Ontwerp van wet - Verandering in de Grondwet van de bepalingen inzake de belastingen
Inhoudsopgave van deze pagina:
Nr. 2
ONTWERP VAN WET
Wij Beatrix, bij de gratie Gods, Koningin der Nederlanden, Prinses van Oranje-Nassau, enz. enz. enz.

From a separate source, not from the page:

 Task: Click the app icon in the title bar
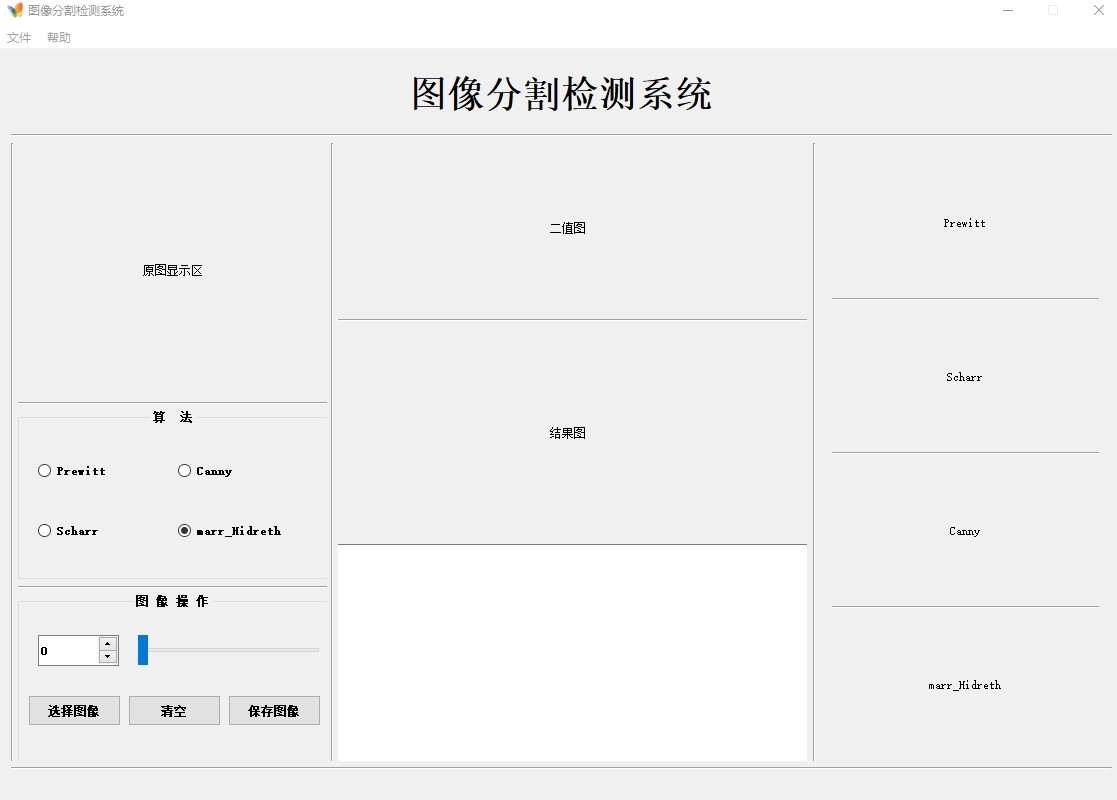click(x=15, y=11)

Allen, die deze zullen zien of horen lezen, saluut! doen te weten: Alzo Wij in overweging genomen hebben, dat de wet van 17 december 1980 (Stb. 679) heeft verklaard, dat er grond bestaat het daarbij vastgestelde voorstel tot verandering in de Grondwet van bepalingen inzake de belastingen in overweging te nemen; Zo is het, dat Wij, de Raad van State gehoord, en met gemeen overleg der Staten-Generaal, hebben goedgevonden en verstaan, gelijk Wij goedvinden en verstaan bij deze:
ARTIKEL I
De Grondwet ondergaat de in de artikelen II en III omschreven veranderingen.
ARTIKEL II
In een in de Grondwet op te nemen hoofdstuk 5, Wetgeving en bestuur, par. 2, Overige bepalingen, wordt het volgende opgenomen:
S-BiZa
Tweede Kamer, zitting 1981, 16920, nrs. 1-3
Artikel 5.2.6a
Belastingen van het Rijk worden geheven uit kracht van een wet. Andere heffingen van het Rijk worden bij de wet geregeld.
ARTIKEL III
De Artikelen 188 en 189 van de Grondwet, alsmede de opschriften boven artikel 188 vervallen.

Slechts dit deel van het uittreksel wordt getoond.